"""Golden-file confidence regression harness.

The harness runs the full default-deriver pipeline over the committed
sample corpus and snapshots a map of

    "subject|predicate|canonical-json(value)"  ->  confidence (rounded)

for every active claim. The snapshot is compared against a committed
baseline at ``tests/regression/golden/confidence.golden.json``.

Workflow:
  * Generate / regenerate the baseline:  ``python scripts/update_goldens.py``
    (or run pytest with ``MNEMA_UPDATE_GOLDEN=1``), then commit the file.
  * If no baseline exists yet, the comparison test SKIPS with instructions
    rather than asserting against fabricated numbers.
  * Structural tests (determinism, unit-interval bounds, key uniqueness)
    always run regardless of the baseline.

Any confidence drift beyond TOLERANCE, or any change in the derived claim
set, fails with a readable diff so calibration changes are made
deliberately, not accidentally.
"""

from __future__ import annotations

import json
import math
import os
from pathlib import Path

import pytest

from mnema.core.keys import KeyPair
from mnema.core.log import OperationLog
from mnema.derive.engine import DerivationEngine
from mnema.derive.loaders import load_calendar, load_notes, load_photos

REPO_ROOT = Path(__file__).resolve().parents[2]
SAMPLES_DIR = REPO_ROOT / "data" / "samples"
GOLDEN_PATH = Path(__file__).resolve().parent / "golden" / "confidence.golden.json"
TOLERANCE = 1e-6
UPDATE_ENV = "MNEMA_UPDATE_GOLDEN"


def _load_corpus():
    evidence = []
    evidence += load_calendar(SAMPLES_DIR / "calendar.sample.jsonl")
    evidence += load_notes(SAMPLES_DIR / "notes.sample.jsonl")
    evidence += load_photos(SAMPLES_DIR / "photos.sample.jsonl")
    assert evidence, "sample corpus must not be empty"
    return evidence


def _claim_key(claim) -> str:
    return "|".join(
        [
            str(claim.subject),
            str(claim.predicate),
            json.dumps(claim.value, sort_keys=True, default=str),
        ]
    )


def compute_snapshot(workdir: Path) -> dict:
    """Run the default pipeline over the sample corpus; return the
    claim-key -> confidence map. Keys are content-based (subject /
    predicate / value), so the snapshot is independent of signing keys
    and operation ids."""
    workdir.mkdir(parents=True, exist_ok=True)
    log = OperationLog(workdir / "ops.jsonl")
    engine = DerivationEngine(log=log, keypair=KeyPair.generate())
    engine.ingest(_load_corpus())
    engine.run()
    engine.run()  # settle any higher-order derivations

    snapshot: dict = {}
    for claim in engine.claims():
        key = _claim_key(claim)
        assert key not in snapshot, f"duplicate active claim key: {key}"
        snapshot[key] = round(float(claim.confidence), 8)
    return snapshot


def test_snapshot_is_deterministic(tmp_path):
    a = compute_snapshot(tmp_path / "a")
    b = compute_snapshot(tmp_path / "b")
    assert a == b, "confidence pipeline must be deterministic over fixed evidence"

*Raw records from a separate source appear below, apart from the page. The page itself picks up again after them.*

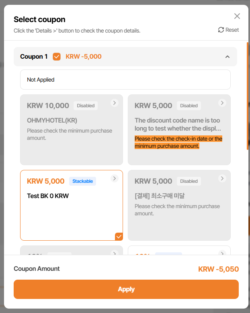Click the highlighted check-in date notice text
Image resolution: width=250 pixels, height=313 pixels.
(178, 142)
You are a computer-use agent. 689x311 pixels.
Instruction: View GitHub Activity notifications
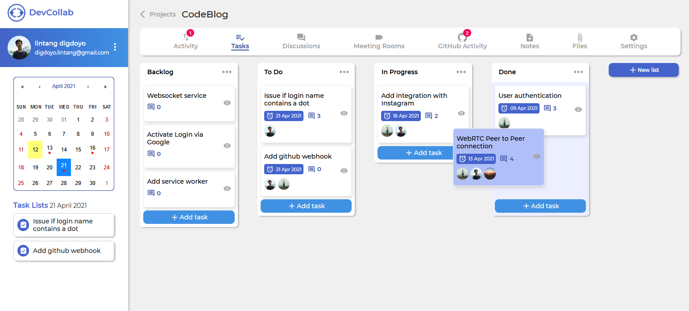462,42
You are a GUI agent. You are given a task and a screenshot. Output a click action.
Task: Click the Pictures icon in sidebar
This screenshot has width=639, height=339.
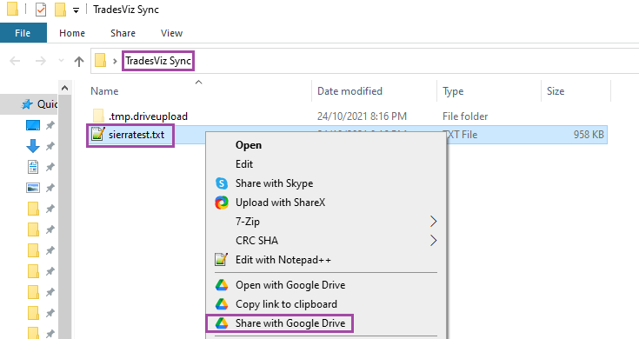33,188
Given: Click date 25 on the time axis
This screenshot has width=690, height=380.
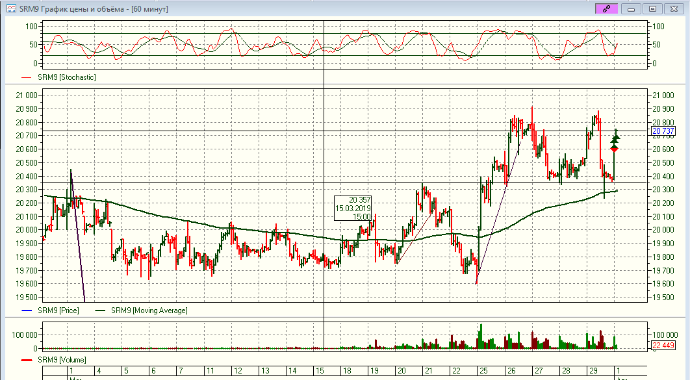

def test_all_confidences_in_unit_interval(tmp_path):
    snapshot = compute_snapshot(tmp_path / "bounds")
    assert snapshot
    for key, conf in snapshot.items():
        assert math.isfinite(conf), f"non-finite confidence for {key}"
        assert 0.0 < conf <= 1.0, f"confidence {conf} outside (0, 1] for {key}"


def test_confidence_snapshot_matches_golden(tmp_path):
    snapshot = compute_snapshot(tmp_path / "golden")
    assert snapshot, "pipeline produced no claims to snapshot"

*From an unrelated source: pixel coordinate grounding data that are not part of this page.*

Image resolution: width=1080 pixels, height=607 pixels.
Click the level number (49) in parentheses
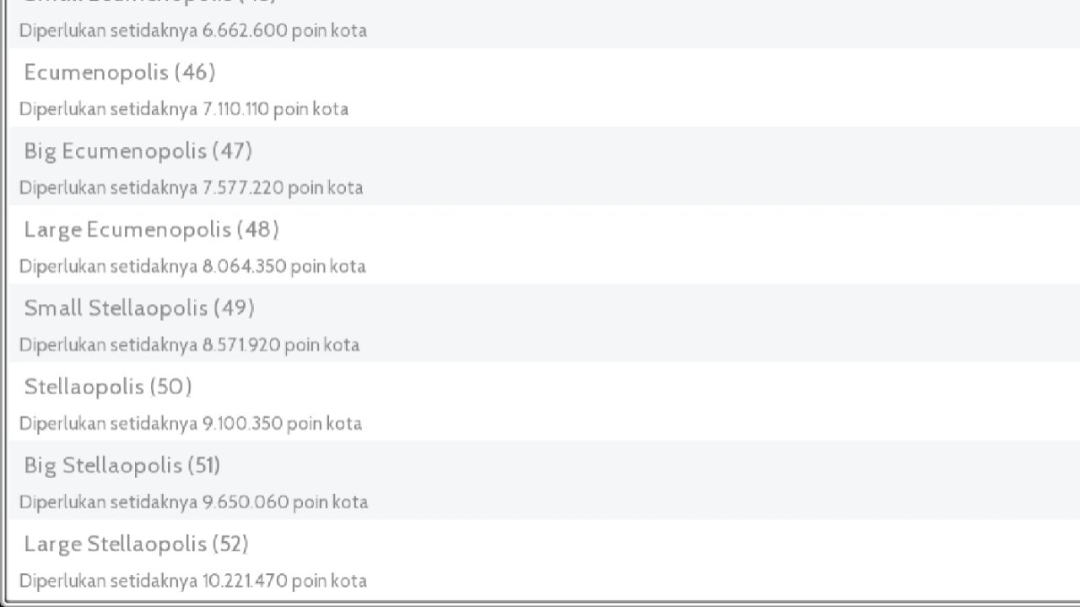point(235,308)
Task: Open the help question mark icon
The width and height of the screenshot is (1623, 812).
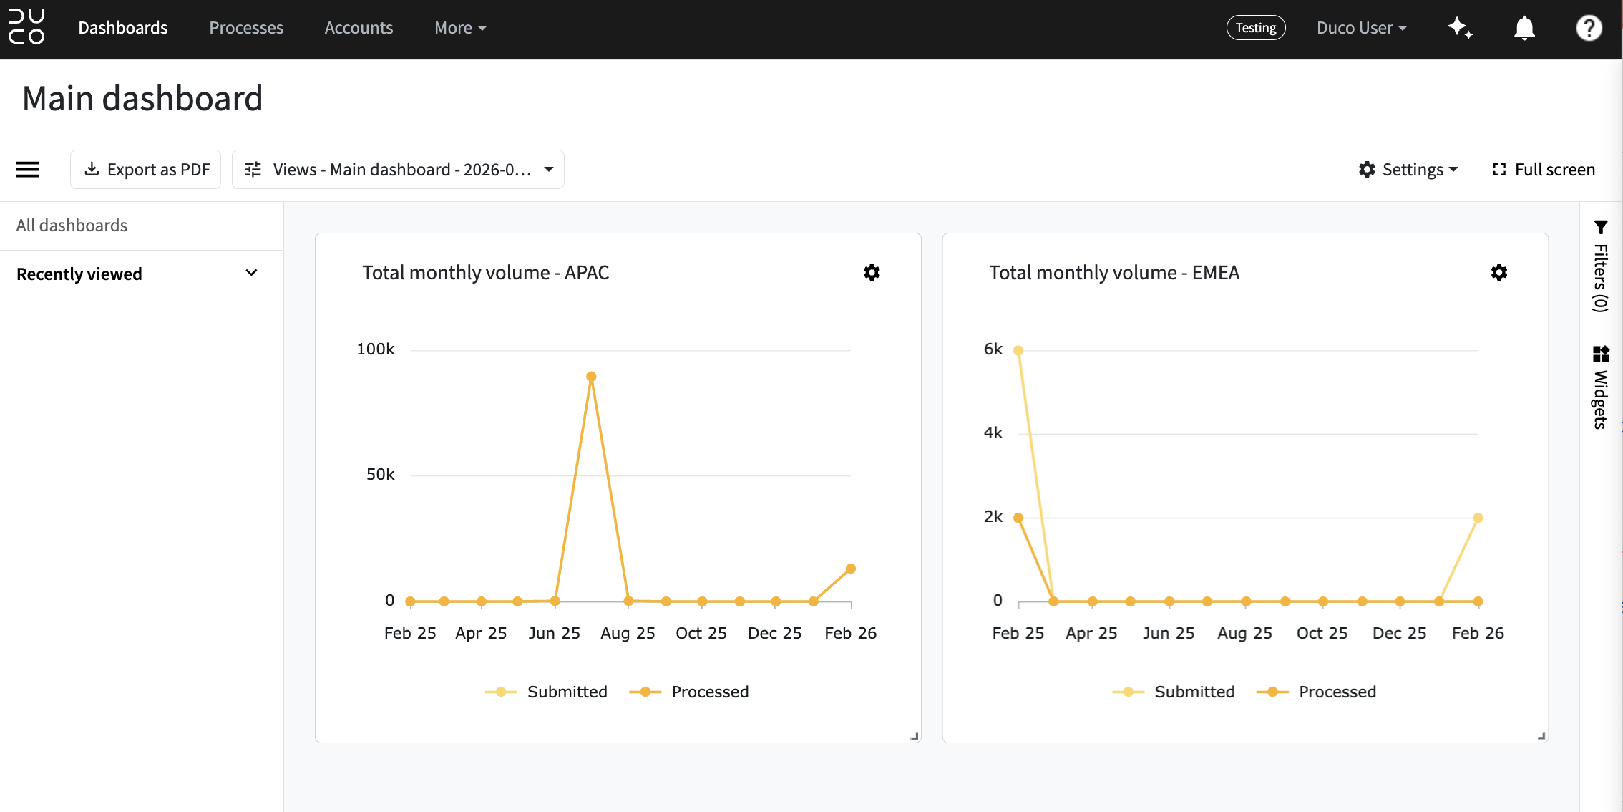Action: (1589, 28)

    if os.environ.get(UPDATE_ENV):
        GOLDEN_PATH.parent.mkdir(parents=True, exist_ok=True)
        GOLDEN_PATH.write_text(
            json.dumps(snapshot, sort_keys=True, indent=2) + "\n",
            encoding="utf-8",
        )
        pytest.skip(
            f"golden baseline regenerated at {GOLDEN_PATH}; "
            "review the diff and commit it"
        )

    if not GOLDEN_PATH.exists():
        pytest.skip(
            "no committed confidence baseline yet; generate one with "
            "`python scripts/update_goldens.py` (writes "
            f"{GOLDEN_PATH.relative_to(REPO_ROOT)}), then commit it"
        )

    golden = json.loads(GOLDEN_PATH.read_text(encoding="utf-8"))

    removed = sorted(set(golden) - set(snapshot))
    added = sorted(set(snapshot) - set(golden))
    assert not removed and not added, (
        "derived claim set drifted from the golden baseline.\n"
        f"  claims missing vs baseline ({len(removed)}): {removed}\n"
        f"  new claims vs baseline ({len(added)}): {added}\n"
        "If this change is intentional, regenerate with "
        "`python scripts/update_goldens.py` and commit the diff."
    )

    drift = {
        key: {"golden": golden[key], "current": snapshot[key]}
        for key in golden
        if abs(float(golden[key]) - float(snapshot[key])) > TOLERANCE
    }
    assert not drift, (
        f"confidence drifted beyond tolerance {TOLERANCE} for "
        f"{len(drift)} claim(s):\n"
        + json.dumps(drift, sort_keys=True, indent=2)
        + "\nIf this calibration change is intentional, regenerate with "
        "`python scripts/update_goldens.py` and commit the diff."
    )